SQLAlchemy provides a number of built-in types which it automatically maps to underlying database types. If you want the latest and greatest listing just type:
>>> from sqlalchemy import types
>>> dir(types)
The main types are:
type | value |
---|---|
types.Binary | binary |
types.Boolean | boolean |
types.Integer | integer |
types.Numeric | number |
types.String | string |
types.Date | date |
types.Time | time |
types.DateTime | datetime |
As you define a column, you can specify several properties to control the column’s behavior.
property | value |
---|---|
primary_key | True/False |
nullable | True/False |
Once you’ve got a table, such as the movie_table we’re using in this example, you can create a Movie class to support a more object oriented way of manipulating your data:
class Movie(object):
def __init__(self, title, year, description, **kw):
self.title = title
self.year = year
self.description = description
def __repr__(self):
return (u"<Movie('%s','%s', '%s')>" % (self.title, self.year, self.description)).encode('utf-8')
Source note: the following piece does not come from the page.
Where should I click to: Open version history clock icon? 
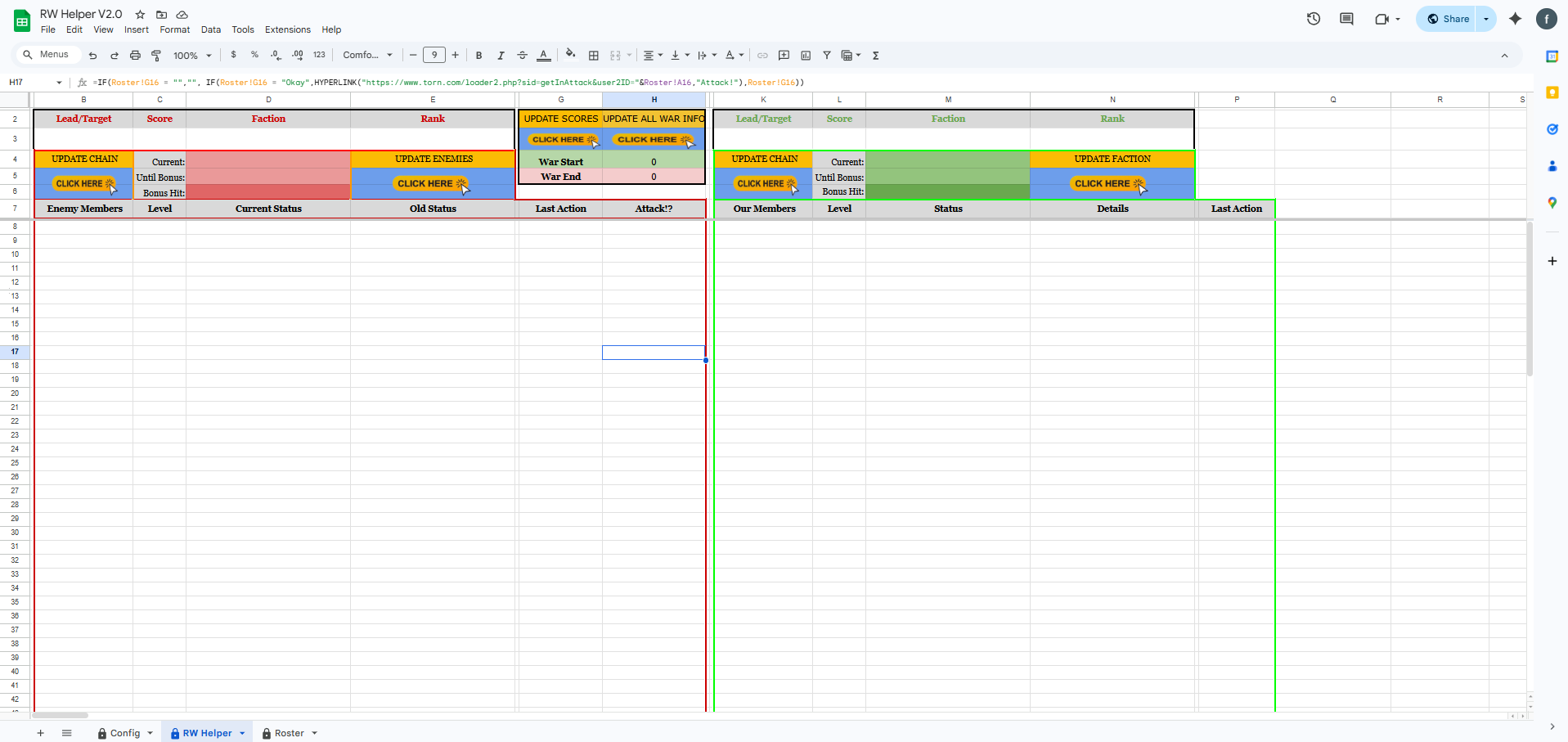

If you don’t define the __init__ method. You will need to update the properties of a movie object after it’s been created. like this:
>>> entry = Movie()
>>> entry.title = 'Dracula'
>>> entry.year = '1931'
>>> entry.description = 'vampire movie'
If you’re following along with the tutorial, you’ll want to make sure that you’ve defined the __init__ method. We’ll use the Movie class to create new Movie instances, and set their data all at once throughout the rest of the tutorial.
If you defined the __init__ method, it allows you to initialize the properties at the same time while you create the object:
>>> entry = Movie(title='Dracula', year='1931', description='vampire movie')
or
>>> entry = Movie('Dracula', '1931', 'vampire movie')
It looks better.
Once you’ve got your database table objects defined (and imported into __init__.py if you didn’t define your model in __init__.py), you can create the tables in the database with one simple command, just run:
paster setup-app development.ini
from within your project’s home directory.
Pylons (the TurboGears 2 underground framework) defines a setup-app function that paster will use to connect to the database and create all the tables we’ve defined.
The default database setup configurations are defined in development.ini. So if you just run the script without modification of development.ini, the script will create a single-file database called ‘devdata.db’ in your project directory. If you change your data model and want to apply the new database, delete ‘devdata.db’ and run the ‘paster setup-app’ command again.
TurboGears 2 does support database migrations. But that’s another tutorial (Database Schema Migrations).